- После этого мне, видимо, придется на какое-то время уйти в подполье… Покидать Минск было бы актом слабости с моей стороны. В случае неудачи вы согласитесь предоставить мне убежище, ведь правда?..
Ксёндз скривил тонкие губы.
- Пану следовало бы прежде всего надеяться на собственные силы. Политик, который рассчитывает на других, проигрывает.
- Но умный политик всегда заручается поддержкой сильных союзников, - возразил Латушка.
- Православная церковь в данный момент куда более сильна и влиятельна здесь, чем католическая, - прищурился ксёндз. - У нее никто не отбирал храмы, напротив, нацисты открывали их!
- Православная церковь запятнала себя как сотрудничеством с нацистами, так и поддержкой большевиков, - улыбнулся Латушка. - А о вкладе Его Святейшества папы Римского Пия XII в борьбу с безбожием в лице Гитлера и Сталина знает весь мир.
"Само собой, я обратился бы к православным попам, - подумал он про себя, - если бы они не лебезили так перед наступающими красными. Никто из них рисковать за день до взятия Минска русскими не захочет, это яснее ясного. А вам, господа католики, терять нечего".
Ксёндз удовлетворенно хмыкнул.
- Мои возможности невелики, пан Латушка, - негромко произнес он. - Но что смогу, я для вас сделаю. Скажите, а какова вероятность того, что ваш дерзкий план осуществится?
- Мне оказывает поддержку одно из могущественнейших государств Европы, - усмехнулся Латушка, - которое горит желанием остановить продвижение большевиков.

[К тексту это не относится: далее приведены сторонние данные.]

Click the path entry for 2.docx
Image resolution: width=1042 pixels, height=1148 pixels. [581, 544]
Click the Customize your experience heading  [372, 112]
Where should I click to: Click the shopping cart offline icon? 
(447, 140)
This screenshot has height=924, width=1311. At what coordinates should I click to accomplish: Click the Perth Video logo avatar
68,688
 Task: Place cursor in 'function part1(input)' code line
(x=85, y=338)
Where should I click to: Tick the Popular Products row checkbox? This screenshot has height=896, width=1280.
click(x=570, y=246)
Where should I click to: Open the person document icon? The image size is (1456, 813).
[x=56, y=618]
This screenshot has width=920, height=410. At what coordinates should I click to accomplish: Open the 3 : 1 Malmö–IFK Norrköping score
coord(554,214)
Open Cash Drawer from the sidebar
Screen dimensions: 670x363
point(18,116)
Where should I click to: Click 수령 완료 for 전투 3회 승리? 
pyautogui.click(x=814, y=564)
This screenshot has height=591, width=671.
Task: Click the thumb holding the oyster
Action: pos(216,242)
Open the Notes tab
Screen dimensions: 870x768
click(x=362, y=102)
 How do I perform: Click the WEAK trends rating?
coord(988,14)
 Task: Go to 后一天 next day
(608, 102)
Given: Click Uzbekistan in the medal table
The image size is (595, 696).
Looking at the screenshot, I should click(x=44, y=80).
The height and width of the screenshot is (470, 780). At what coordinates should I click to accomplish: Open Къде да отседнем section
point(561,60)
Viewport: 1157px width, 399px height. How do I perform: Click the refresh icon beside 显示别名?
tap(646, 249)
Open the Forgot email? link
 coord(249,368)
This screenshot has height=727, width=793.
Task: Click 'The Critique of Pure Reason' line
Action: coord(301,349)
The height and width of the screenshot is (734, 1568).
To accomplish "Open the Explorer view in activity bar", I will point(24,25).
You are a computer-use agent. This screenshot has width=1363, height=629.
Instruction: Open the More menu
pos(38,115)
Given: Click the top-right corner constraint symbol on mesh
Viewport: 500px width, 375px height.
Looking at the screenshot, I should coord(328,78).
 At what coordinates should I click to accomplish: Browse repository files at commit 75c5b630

- Какое же это государство?.. - Холодные глаза ксёндза, казалось, смотрели в самую душу Латушки. Он осекся и закусил губу. Нельзя же, в самом деле, признаться, что речь идет о протестантской Англии! Черт его знает, как отнесется Ватикан к такой поддержке?..
- Пока это военная тайна, - уклончиво ответил он. - С помощью этого государства и с помощью Господа Бога, - Латушка картинно взглянул в небо, - мы должны победить!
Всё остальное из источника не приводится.